D’une intention encore mal éclaircie. Ils (se) cherchent moins quelque patronage littéraire qu'à découvrir cette intention.

Des papiers, encore. Drôle de matière. Moins emblème que dissonance, lorsqu’on les mesure à leurs ponctuations numériques. Il arrive toutefois qu'ils s’accordent avec le sens qu'ils possèdent en langue anglaise. Ils (re)deviennent alors une catégorie du discours.

Ce sont généralement plutôt des brèves, des citations ou des gloses. Des bouts d'expérience, qui deviennent par accident métaphores. Des morceaux d'actualité. Et pour tout dire, les digressions y occupent le centre.

Les dates qui leur répondent, aléatoires ou affectives, ne tiennent elles-mêmes que de fendre un peu des événements de nature très diverse, intimes ou publics, quelconques - incertains.

Pour l'essentiel, tout y est vu d'ici.

jeudi 5 août 2021

MANIÈRES/CULTURES

      Cela fait longtemps que je tourne autour de ce problème. C’est l’un des mots de la langue classique comme « mœurs », mais je me posais il y a deux ou trois ans explicitement la question de la postcolonialité du concept de « manières », de sa critique historico-culturelle. En lisant Delâge-Warren, sans surprise, je le rencontre à maintes reprises dans les relations des pères jésuites ; « manners » dans les corpus anglophones également. Cartier. Champlain : cette retraversée s’impose. Ainsi se coordonnent diverses roues de l’axe anthropologique où désormais s’inscrit la recherche sous l’espèce d’études et de séminaires. L’autre morceau, théorique-épistémologique, est l’enquête autour de De Certeau et Bourdieu. Lévi-Strauss.
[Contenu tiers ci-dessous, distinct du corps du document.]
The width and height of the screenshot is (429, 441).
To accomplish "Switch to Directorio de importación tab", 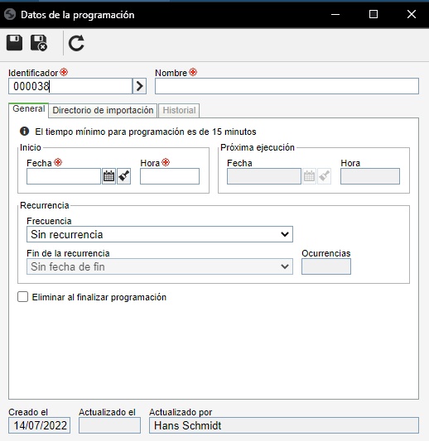I will (x=103, y=110).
La tradition durkheimienne-maussienne et les sciences sociales. Un dernier élément, imprévu, concernant les liens « cultures et manières » est l’émergence du discours idéologique actuel : le vis-à-vis culture et « race ». Il semble impossible de l’ignorer. Certes, ce sera du feu de paille dans l’histoire de la pensée. Impossible de le nier : jusque dans ses niaiseries et ses intransigeances, le mouvement « woke » qui le porte à titre d’idéologie est en même temps fascinant. Et avec lui les courants décolonialistes et racialistes. Mais précisément : « race » est une réponse – faible et dangereuse de surcroît – à un problème qu’une théorie de la culture – et une anthropologie littéraire des manières –  doit pouvoir construire et, si besoin, à rebours de cette modélisation, vantée comme le dernier cri de la science.